What to work on
Copy out the entries below exactly as they stand, but only from the line containing "How do I perform: Click" through the line containing "Given: Click the Master SMTP envelope icon".

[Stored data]
####################

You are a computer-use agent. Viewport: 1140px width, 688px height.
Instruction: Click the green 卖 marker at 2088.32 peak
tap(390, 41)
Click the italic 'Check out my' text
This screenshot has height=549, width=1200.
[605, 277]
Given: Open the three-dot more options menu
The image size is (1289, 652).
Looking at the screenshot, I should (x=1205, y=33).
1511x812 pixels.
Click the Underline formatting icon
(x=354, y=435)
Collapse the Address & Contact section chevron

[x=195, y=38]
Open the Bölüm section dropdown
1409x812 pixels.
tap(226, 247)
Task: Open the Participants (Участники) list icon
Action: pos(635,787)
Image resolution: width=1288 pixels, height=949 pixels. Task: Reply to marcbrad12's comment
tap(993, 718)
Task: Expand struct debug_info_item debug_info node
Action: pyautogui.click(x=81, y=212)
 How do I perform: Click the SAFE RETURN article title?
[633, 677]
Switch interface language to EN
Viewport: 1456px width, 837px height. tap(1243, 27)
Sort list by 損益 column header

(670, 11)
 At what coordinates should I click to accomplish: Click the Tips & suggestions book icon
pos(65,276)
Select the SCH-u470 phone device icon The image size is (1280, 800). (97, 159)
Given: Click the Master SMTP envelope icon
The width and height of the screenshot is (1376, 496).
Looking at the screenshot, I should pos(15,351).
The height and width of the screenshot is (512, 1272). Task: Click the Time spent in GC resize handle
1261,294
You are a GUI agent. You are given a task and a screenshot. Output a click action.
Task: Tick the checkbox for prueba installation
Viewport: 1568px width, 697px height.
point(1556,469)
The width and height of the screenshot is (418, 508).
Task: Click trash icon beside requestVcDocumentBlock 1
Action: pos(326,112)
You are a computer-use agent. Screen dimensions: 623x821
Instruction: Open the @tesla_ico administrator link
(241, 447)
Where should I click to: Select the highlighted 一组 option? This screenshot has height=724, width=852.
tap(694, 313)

####################

Response to the exercise
 How do I perform: Click the SAFE RETURN article title?
[633, 677]
Switch interface language to EN
Viewport: 1456px width, 837px height. tap(1243, 27)
Sort list by 損益 column header

(670, 11)
 At what coordinates should I click to accomplish: Click the Tips & suggestions book icon
pos(65,276)
Select the SCH-u470 phone device icon The image size is (1280, 800). (97, 159)
Given: Click the Master SMTP envelope icon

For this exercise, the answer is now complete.